-Pero, es que no quiero ir a enfermería. No creo que esté maluca, sino…, no sé, mamada, mareada.
-Pues si no vas a enfermería, tendrás que ir al economato. Son las reglas. Lo siento –y con estas palabras la funcionaria da por terminada la conversación y se retira de la ventanilla.
Elisabeth María se dirige con pasos lentos y pesados al economato. Va despotricando por dentro contra la funcionaria, contra todas ellas. Siempre lo mismo; no se apean del burro. Tiene que estar una muriéndose para que le hagan caso. O va a la enfermería o al patio; no existen términos medios.
Cuando llega al destino, su compi se encuentra preparando todo para atender a la turbamulta de compañeras que ya hacen cola. Además, siempre son las mismas las que esperan en fila: las que apenas subsisten con el peculio o las machacas de las que tienen y ostentan. Las kies y ricas del módulo no hacen cola ni piden favores; para eso cuentan con las lumpen del patio, las machacas o las novias.
-Me encuentro maluca –le dice la colombiana a su compañera de economato. -Qué pena, ¿pero no le importa atender usted a estas vergajas? Es que yo no quiero discutir porque capaz que le nombro la madre a alguna.

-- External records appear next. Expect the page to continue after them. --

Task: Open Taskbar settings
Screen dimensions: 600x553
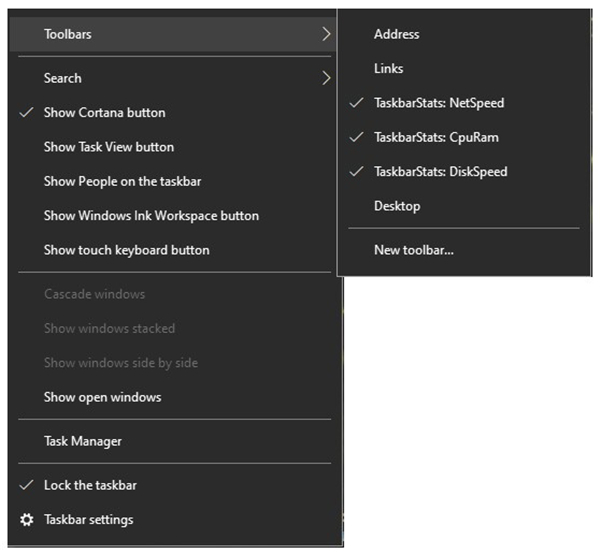Action: pyautogui.click(x=88, y=520)
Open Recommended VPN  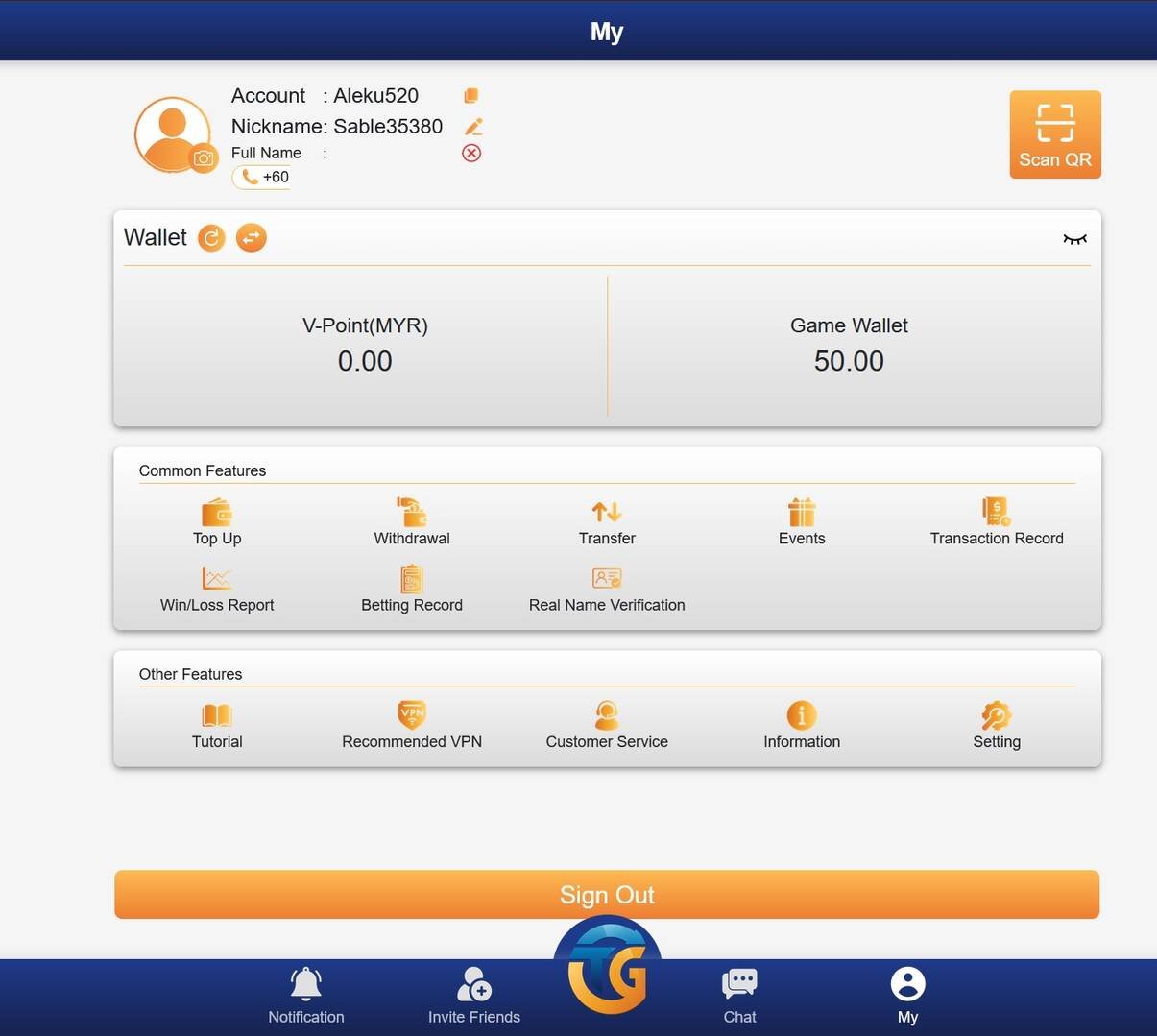coord(412,727)
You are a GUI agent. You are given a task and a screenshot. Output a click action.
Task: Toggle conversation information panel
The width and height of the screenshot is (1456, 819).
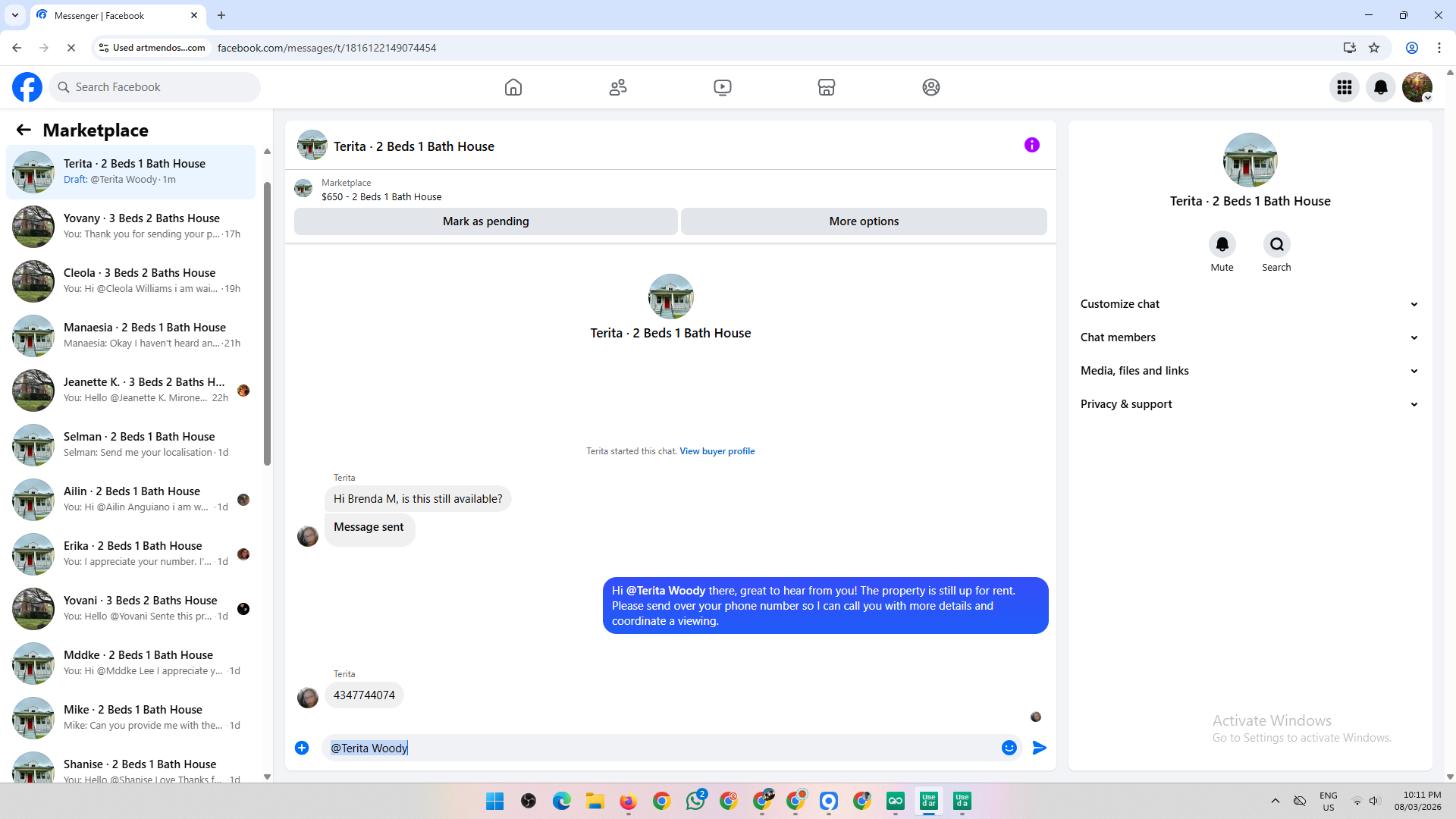click(1032, 145)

Y así, ella, se pone a tirar cafés y se centra solo en ese trabajo, mecánicamente, sin hablar, soportando el peso de su cuerpo contra el saliente del mostrador de la cafetera. Aguanta el tiempo que permanece abierto el economato, y que su compañera, viendo como ésta se encuentra, chapa a la hora de haber aperturado. Entonces, Elisabeth María, se deja caer en la silla plástica, extendiendo sus piernas y abatiendo los brazos. Esa tarde pedirá permiso para ir a la enfermería; no se encuentra nada bien. De seguro algún virus maluco y malparido se ha introducido en su cuerpo, piensa mientras cierra los ojos y respira profundo.